Q: Is schadenfreude a sin?
Schadenfreude is a (very useful!) German word – a combination of schaden, meaning “harm,” and freude, meaning “joy” – that refers to the pleasure derived from the misfortune of another.
Schadenfreude is certainly the basis of much humor and comedy from ancient times (the Greek equivalent word was epikhairekakía) until now. In its more extreme expression, it can be a motivation to revenge, or a mark of cruelty and psychosis. In balance, we could suppose that the misfortune of one who has harmed us directly is perhaps in some way deserved, and we might feel satisfaction in seeing some measure of justice done, whereas taking pleasure in the suffering of someone who is remote from us, or is objectively innocent of wrongdoing, should be a cause for guilt or shame.

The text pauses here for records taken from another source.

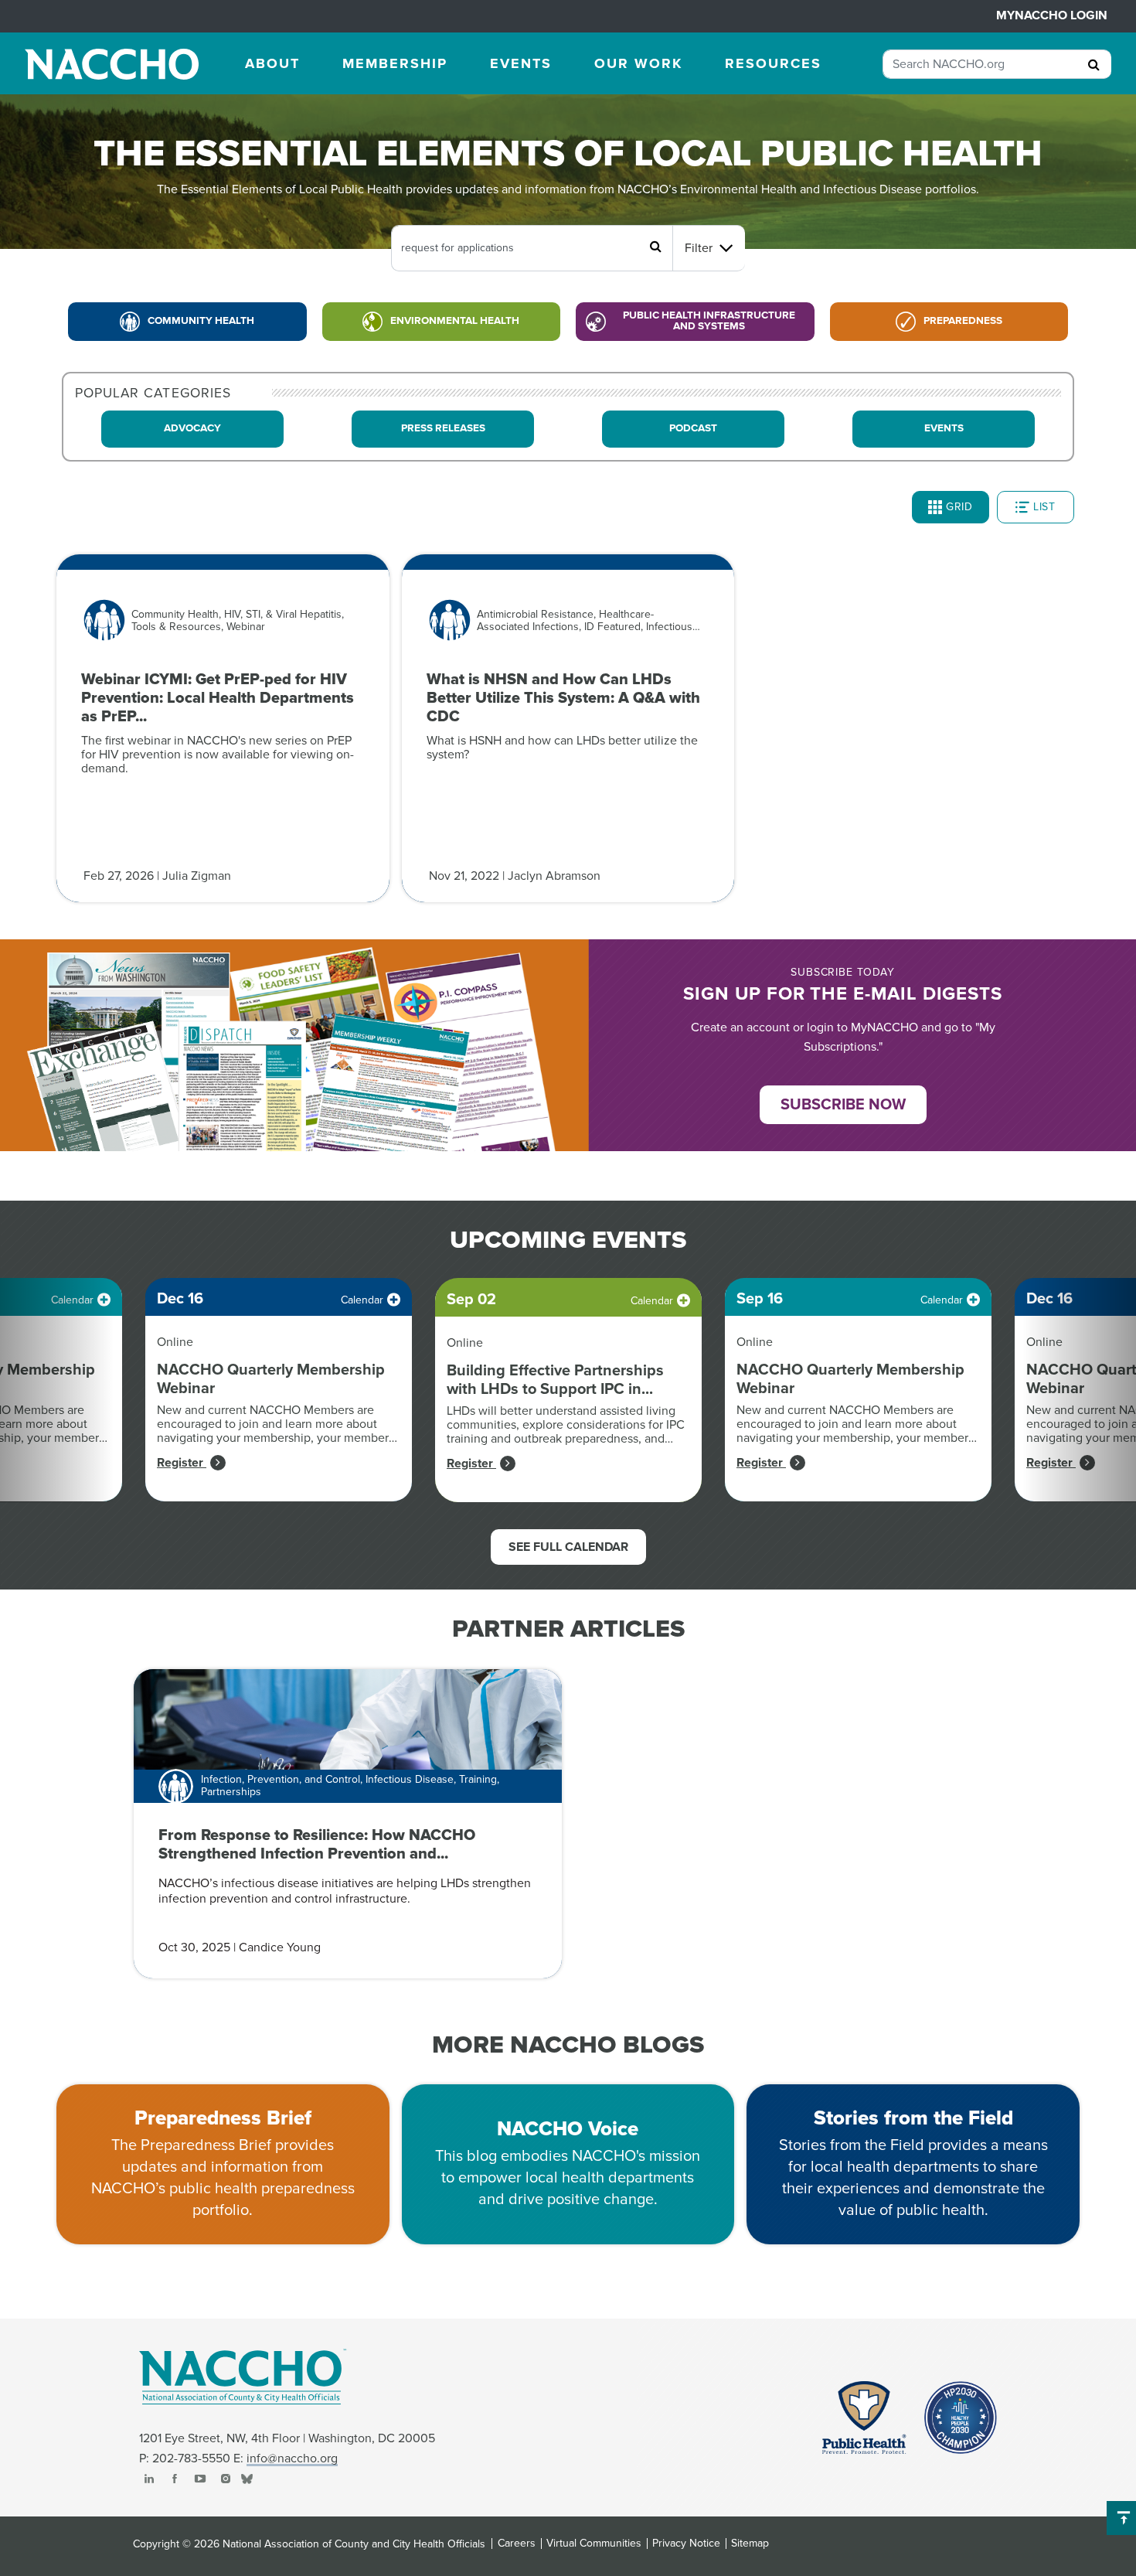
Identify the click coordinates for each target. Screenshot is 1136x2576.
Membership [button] (394, 63)
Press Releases (443, 428)
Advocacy (192, 428)
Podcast (693, 428)
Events (944, 428)
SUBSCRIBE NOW (843, 1104)
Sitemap (750, 2543)
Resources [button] (773, 63)
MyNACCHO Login (1051, 15)
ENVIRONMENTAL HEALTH (454, 321)
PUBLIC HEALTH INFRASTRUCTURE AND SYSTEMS (709, 320)
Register (181, 1462)
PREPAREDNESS (962, 321)
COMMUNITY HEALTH (201, 321)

It’s clear that Jesus took human emotion very seriously, and that he did not consider sin to be a matter only of wrong action but of evil motivation. Given his ethic, that we are to love our enemies and do good even to those who persecute us, it’s likely that he would have considered taking joy in the suffering of another to be a sin. In Matthew 5:22, for example, he says: “[If] you are angry with a brother, you will be liable to judgment; and if you insult a brother, you will be liable to the council; and if you say, ‘You fool,’ you will be liable to the hell of fire.”
Schadenfreude can be either a form of self-righteousness or an expression of relief. I doubt that there is an adult human being on the planet who has never experienced the emotion (God knows I have!), and few who have never felt guilty about it. Guilt and denial are often more harmful than the underlying emotion. It’s better to be honest with ourselves.
Any time we find ourselves experiencing the deliciousness of someone else’s just deserts is a good time to consider the ways in which we ourselves wrong and harm others. Working to overcome our own ego and anxiety with as much compassion as we can muster will lead us toward spiritual depth and growth.